Stored items:
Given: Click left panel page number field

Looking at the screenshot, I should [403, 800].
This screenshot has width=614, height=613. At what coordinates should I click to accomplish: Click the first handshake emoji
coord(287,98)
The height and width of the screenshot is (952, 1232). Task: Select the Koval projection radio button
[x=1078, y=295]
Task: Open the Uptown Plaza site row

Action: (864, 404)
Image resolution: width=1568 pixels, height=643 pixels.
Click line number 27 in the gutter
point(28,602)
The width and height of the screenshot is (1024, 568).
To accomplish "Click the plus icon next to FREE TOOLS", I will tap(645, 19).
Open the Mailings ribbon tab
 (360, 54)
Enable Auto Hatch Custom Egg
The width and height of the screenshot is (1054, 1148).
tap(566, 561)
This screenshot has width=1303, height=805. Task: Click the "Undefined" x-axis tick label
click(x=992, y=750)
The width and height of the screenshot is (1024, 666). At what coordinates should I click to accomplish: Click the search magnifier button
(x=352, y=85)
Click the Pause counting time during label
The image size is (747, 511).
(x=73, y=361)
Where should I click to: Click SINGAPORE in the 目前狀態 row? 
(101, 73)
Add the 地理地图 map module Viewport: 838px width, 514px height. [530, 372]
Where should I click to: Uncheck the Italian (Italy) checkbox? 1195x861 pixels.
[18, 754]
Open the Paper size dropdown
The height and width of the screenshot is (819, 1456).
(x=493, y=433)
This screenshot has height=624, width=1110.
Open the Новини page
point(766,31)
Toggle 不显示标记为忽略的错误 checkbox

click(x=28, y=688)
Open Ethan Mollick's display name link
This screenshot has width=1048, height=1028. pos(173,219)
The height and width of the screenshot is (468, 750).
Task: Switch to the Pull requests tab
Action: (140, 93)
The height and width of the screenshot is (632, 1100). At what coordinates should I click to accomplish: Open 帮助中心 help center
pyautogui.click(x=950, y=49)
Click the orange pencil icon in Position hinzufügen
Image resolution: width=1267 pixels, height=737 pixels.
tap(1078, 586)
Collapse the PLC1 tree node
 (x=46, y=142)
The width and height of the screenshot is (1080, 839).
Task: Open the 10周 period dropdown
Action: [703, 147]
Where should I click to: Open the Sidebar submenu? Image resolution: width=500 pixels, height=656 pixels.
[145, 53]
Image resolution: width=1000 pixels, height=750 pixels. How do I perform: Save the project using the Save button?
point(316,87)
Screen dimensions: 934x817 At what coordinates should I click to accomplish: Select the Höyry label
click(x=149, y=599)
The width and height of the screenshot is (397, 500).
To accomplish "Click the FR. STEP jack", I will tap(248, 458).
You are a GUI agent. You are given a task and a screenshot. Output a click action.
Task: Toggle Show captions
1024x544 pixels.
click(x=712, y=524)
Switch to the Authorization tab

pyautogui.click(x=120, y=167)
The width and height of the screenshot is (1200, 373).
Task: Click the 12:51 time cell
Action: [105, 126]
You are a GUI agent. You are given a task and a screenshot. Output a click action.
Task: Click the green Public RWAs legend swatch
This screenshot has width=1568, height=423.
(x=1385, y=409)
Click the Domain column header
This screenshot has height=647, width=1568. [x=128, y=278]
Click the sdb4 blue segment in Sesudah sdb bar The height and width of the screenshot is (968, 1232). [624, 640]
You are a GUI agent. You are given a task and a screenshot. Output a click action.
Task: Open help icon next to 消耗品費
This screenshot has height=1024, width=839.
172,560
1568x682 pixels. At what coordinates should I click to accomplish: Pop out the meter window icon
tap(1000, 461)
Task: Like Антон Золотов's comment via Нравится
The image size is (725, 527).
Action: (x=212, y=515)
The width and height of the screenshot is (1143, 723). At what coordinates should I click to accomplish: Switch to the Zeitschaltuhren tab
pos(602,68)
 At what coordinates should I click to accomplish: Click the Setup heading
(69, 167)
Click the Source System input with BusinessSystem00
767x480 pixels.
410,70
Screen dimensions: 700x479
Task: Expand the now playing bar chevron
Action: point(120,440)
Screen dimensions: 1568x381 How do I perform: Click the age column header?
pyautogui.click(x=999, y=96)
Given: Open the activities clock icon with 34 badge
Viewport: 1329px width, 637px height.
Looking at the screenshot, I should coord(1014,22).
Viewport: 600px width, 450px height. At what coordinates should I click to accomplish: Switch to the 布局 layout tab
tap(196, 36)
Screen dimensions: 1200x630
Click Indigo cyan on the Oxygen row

• **What is required**:
Wherever the string "next" occurs in the records, copy the line it is in.

• **Answer to this task**:
To accomplish "Click the plus icon next to FREE TOOLS", I will tap(645, 19).
Task: Open help icon next to 消耗品費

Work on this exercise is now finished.